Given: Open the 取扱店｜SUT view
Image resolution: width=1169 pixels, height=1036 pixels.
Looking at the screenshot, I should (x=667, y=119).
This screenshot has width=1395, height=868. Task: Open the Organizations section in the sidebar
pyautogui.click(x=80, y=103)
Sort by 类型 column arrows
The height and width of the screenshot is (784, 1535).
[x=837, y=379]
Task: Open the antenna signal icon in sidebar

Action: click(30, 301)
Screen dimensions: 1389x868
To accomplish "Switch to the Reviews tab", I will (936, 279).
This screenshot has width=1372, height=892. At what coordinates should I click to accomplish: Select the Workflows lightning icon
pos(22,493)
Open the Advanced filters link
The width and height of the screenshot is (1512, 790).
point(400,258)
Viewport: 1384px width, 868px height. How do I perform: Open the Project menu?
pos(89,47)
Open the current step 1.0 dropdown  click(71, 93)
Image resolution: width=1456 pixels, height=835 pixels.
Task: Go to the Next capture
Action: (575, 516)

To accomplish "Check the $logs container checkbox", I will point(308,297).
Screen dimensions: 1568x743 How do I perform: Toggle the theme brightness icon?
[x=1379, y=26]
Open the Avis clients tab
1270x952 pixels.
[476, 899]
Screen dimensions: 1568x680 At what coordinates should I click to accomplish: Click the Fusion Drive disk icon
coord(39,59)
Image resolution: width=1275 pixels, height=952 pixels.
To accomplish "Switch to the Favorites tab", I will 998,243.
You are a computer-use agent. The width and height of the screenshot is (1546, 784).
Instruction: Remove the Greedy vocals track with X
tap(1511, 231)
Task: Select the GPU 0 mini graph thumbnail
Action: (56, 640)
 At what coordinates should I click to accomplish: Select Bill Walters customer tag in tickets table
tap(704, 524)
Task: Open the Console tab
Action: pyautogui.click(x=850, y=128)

___

• **What to do**
The material is to be output in full, exactly as it stands.

• **Exercise answer**
Given: Open the 取扱店｜SUT view
Image resolution: width=1169 pixels, height=1036 pixels.
Looking at the screenshot, I should (x=667, y=119).
This screenshot has width=1395, height=868. Task: Open the Organizations section in the sidebar
pyautogui.click(x=80, y=103)
Sort by 类型 column arrows
The height and width of the screenshot is (784, 1535).
[x=837, y=379]
Task: Open the antenna signal icon in sidebar

Action: click(30, 301)
Screen dimensions: 1389x868
To accomplish "Switch to the Reviews tab", I will (936, 279).
This screenshot has width=1372, height=892. At what coordinates should I click to accomplish: Select the Workflows lightning icon
pos(22,493)
Open the Advanced filters link
The width and height of the screenshot is (1512, 790).
point(400,258)
Viewport: 1384px width, 868px height. How do I perform: Open the Project menu?
pos(89,47)
Open the current step 1.0 dropdown  click(71, 93)
Image resolution: width=1456 pixels, height=835 pixels.
Task: Go to the Next capture
Action: (575, 516)

To accomplish "Check the $logs container checkbox", I will point(308,297).
Screen dimensions: 1568x743 How do I perform: Toggle the theme brightness icon?
[x=1379, y=26]
Open the Avis clients tab
1270x952 pixels.
[476, 899]
Screen dimensions: 1568x680 At what coordinates should I click to accomplish: Click the Fusion Drive disk icon
coord(39,59)
Image resolution: width=1275 pixels, height=952 pixels.
To accomplish "Switch to the Favorites tab", I will 998,243.
You are a computer-use agent. The width and height of the screenshot is (1546, 784).
Instruction: Remove the Greedy vocals track with X
tap(1511, 231)
Task: Select the GPU 0 mini graph thumbnail
Action: (56, 640)
 At what coordinates should I click to accomplish: Select Bill Walters customer tag in tickets table
tap(704, 524)
Task: Open the Console tab
Action: pyautogui.click(x=850, y=128)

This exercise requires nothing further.